This report is written entirely from secondary sources as it has not proved possible to gain access to the site despite repeated attempts. The site is a disused chapel, formerly a dairy and garden feature, in the grounds of Fawley Court, some 20 metres NW of the main house. The chapel is of knapped flint and dates to the late-18thc or early-19thc. Reset under a porch in the projecting E front is a 12thc doorway that came from Hart Street, Henley.
The original location of the doorway is uncertain.
The description is based on the engraving from The Henley Guide, the only image seen by the author.

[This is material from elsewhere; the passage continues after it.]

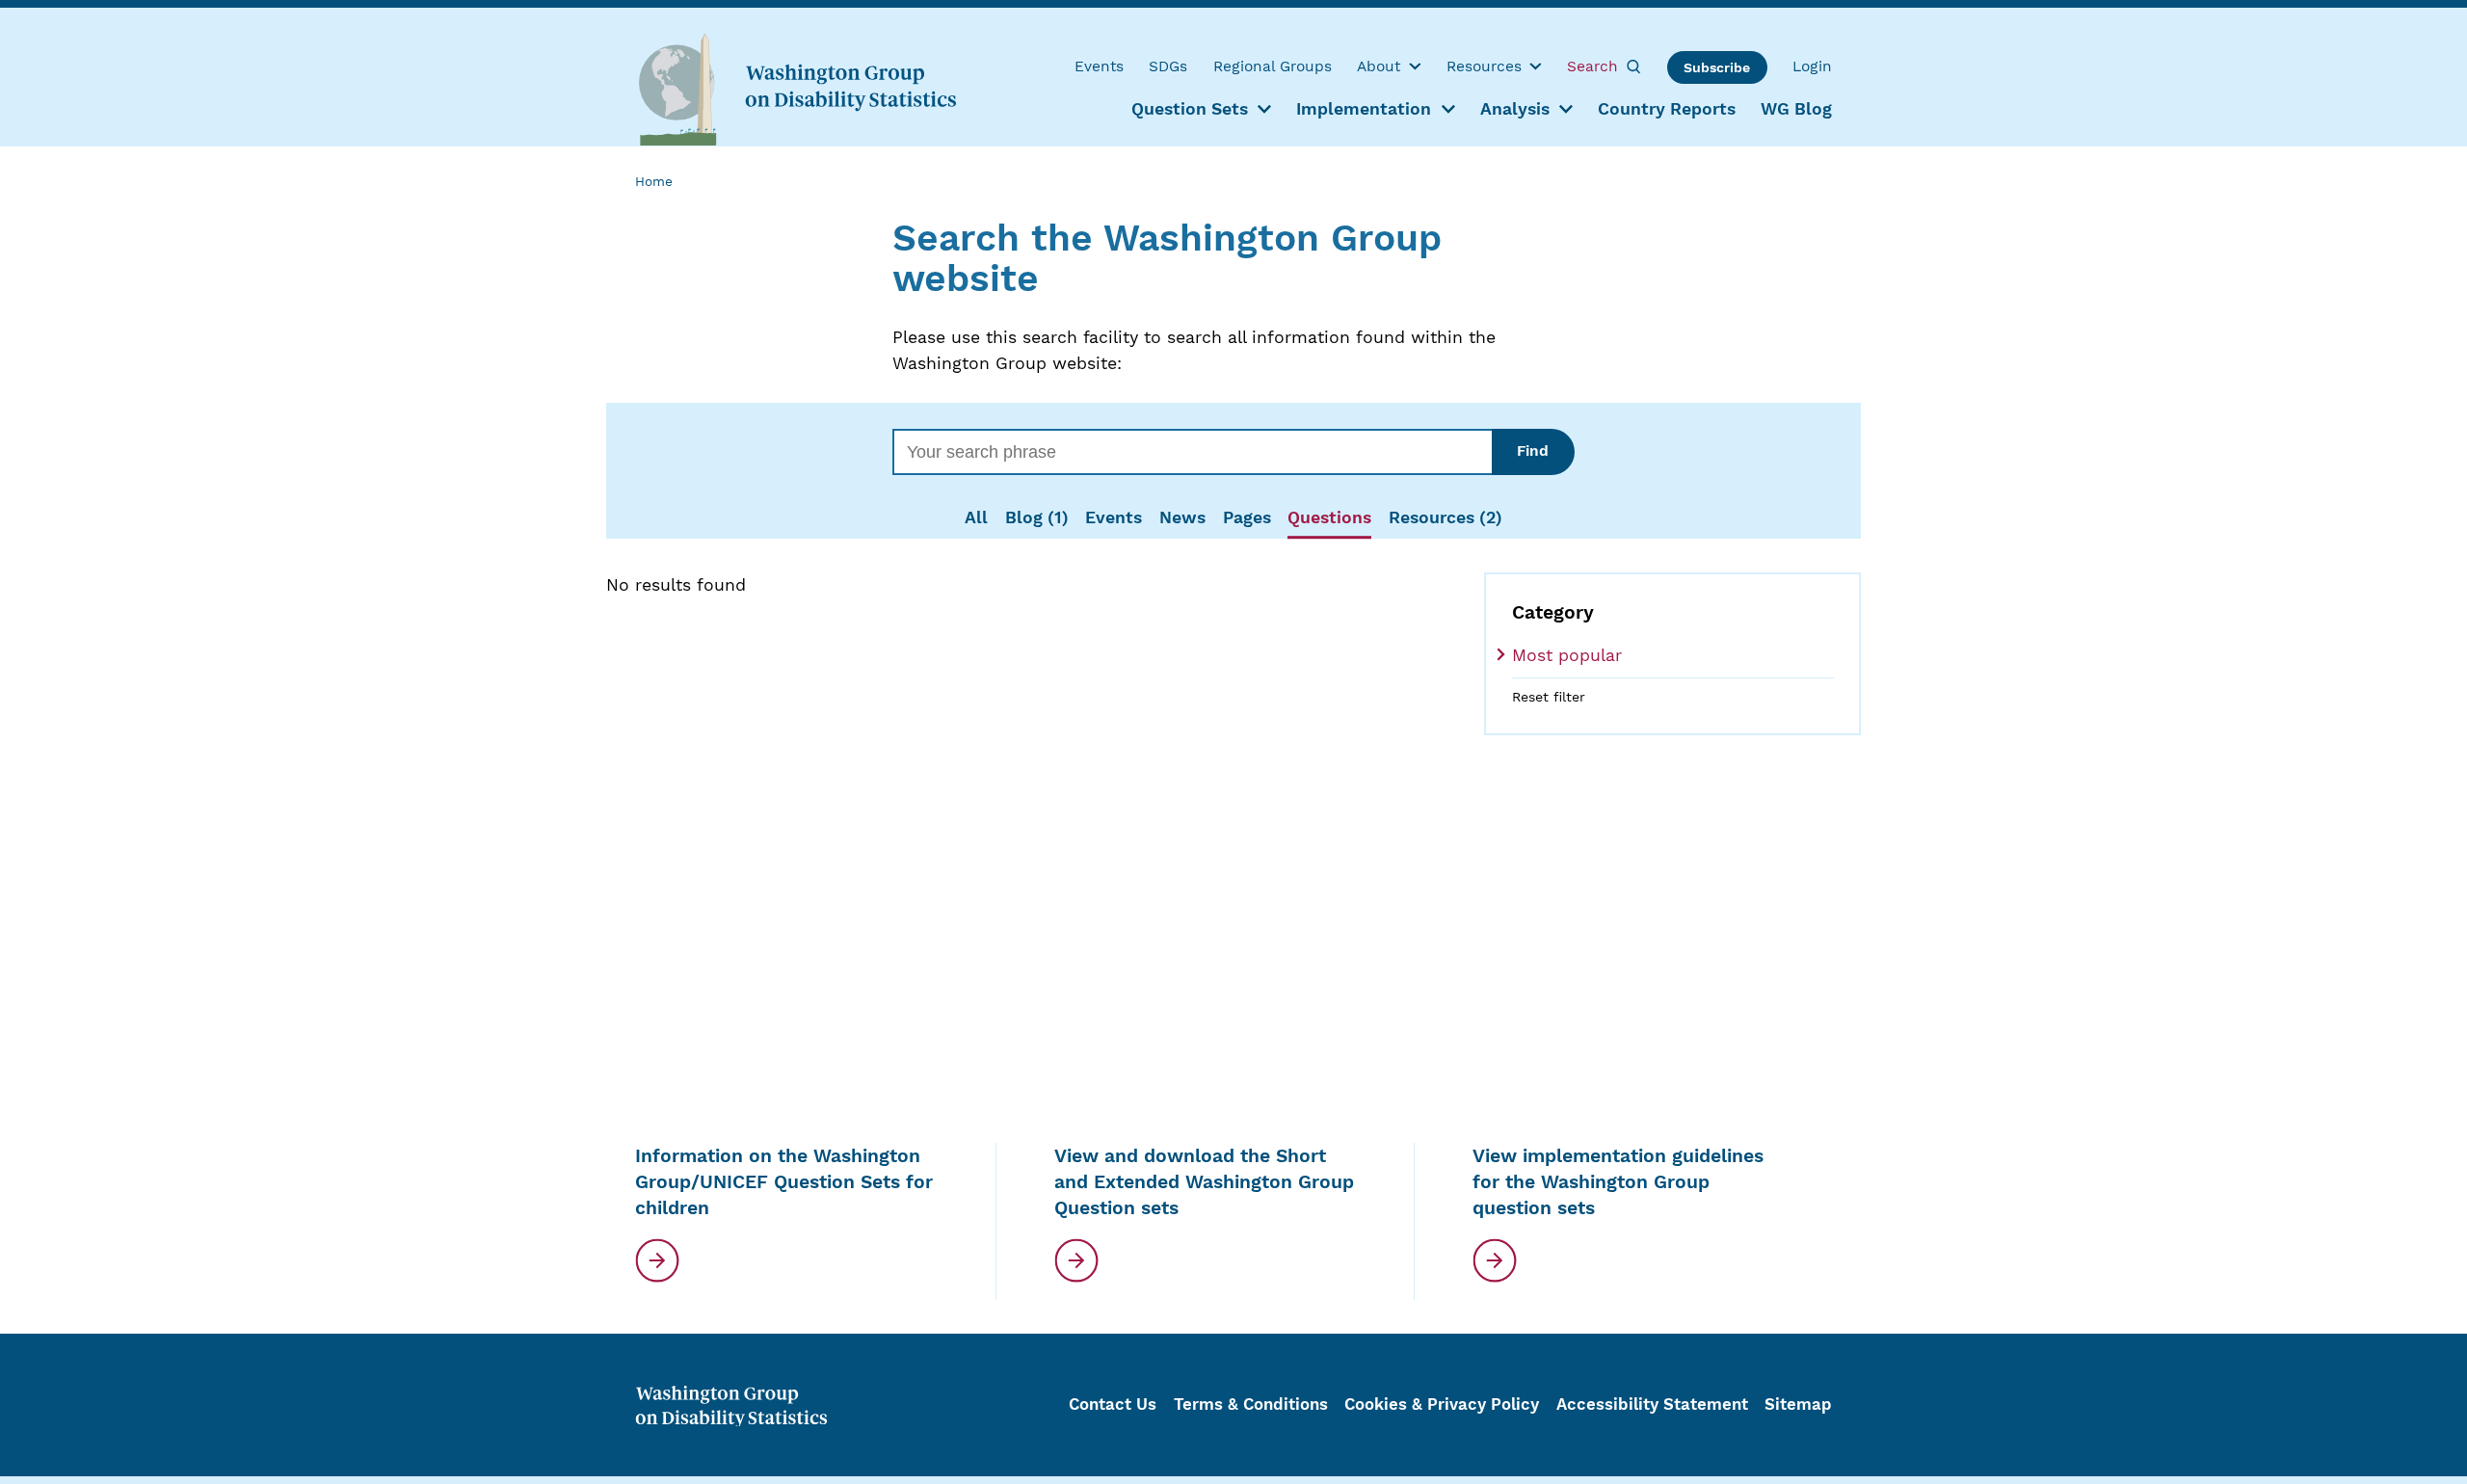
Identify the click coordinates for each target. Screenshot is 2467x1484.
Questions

Round headed and of 2 orders.
Heavy nook-shafts on tall plinths with capitals, perhaps of the crocket or volute type, the R more elaborate than the L. Imposts are as the 1st order, and the arch appears to have a thin roll flanked by rows of beading or nailhead. There is a label, possibly chamfered on the intrados
Anon., The Henley Guide, London 1826, 1-2.
D. Gilbert, An Archaeological Desk-Based Assessment of Fawley Court, Buckinghamshire, John Moore Heritage Services, July 2009.
Historic England Listed Building 46668
N. Pevsner and E. Williamson, Buildings of England: Buckinghamshire. London 1960, 2nd ed. 1994, 390-92.
K. A. Rodwell, A Historic Building Survey of Service Buildings at Fawley Court Buckinghamshire, John Moore Heritage Services, August 2009.
G. Tyack, ‘The Freemans of Fawley and their Buildings’, Records of Bucks, 24 (1982), 130-143
Victoria County History: Buckinghamshire. III (1925), 39-38.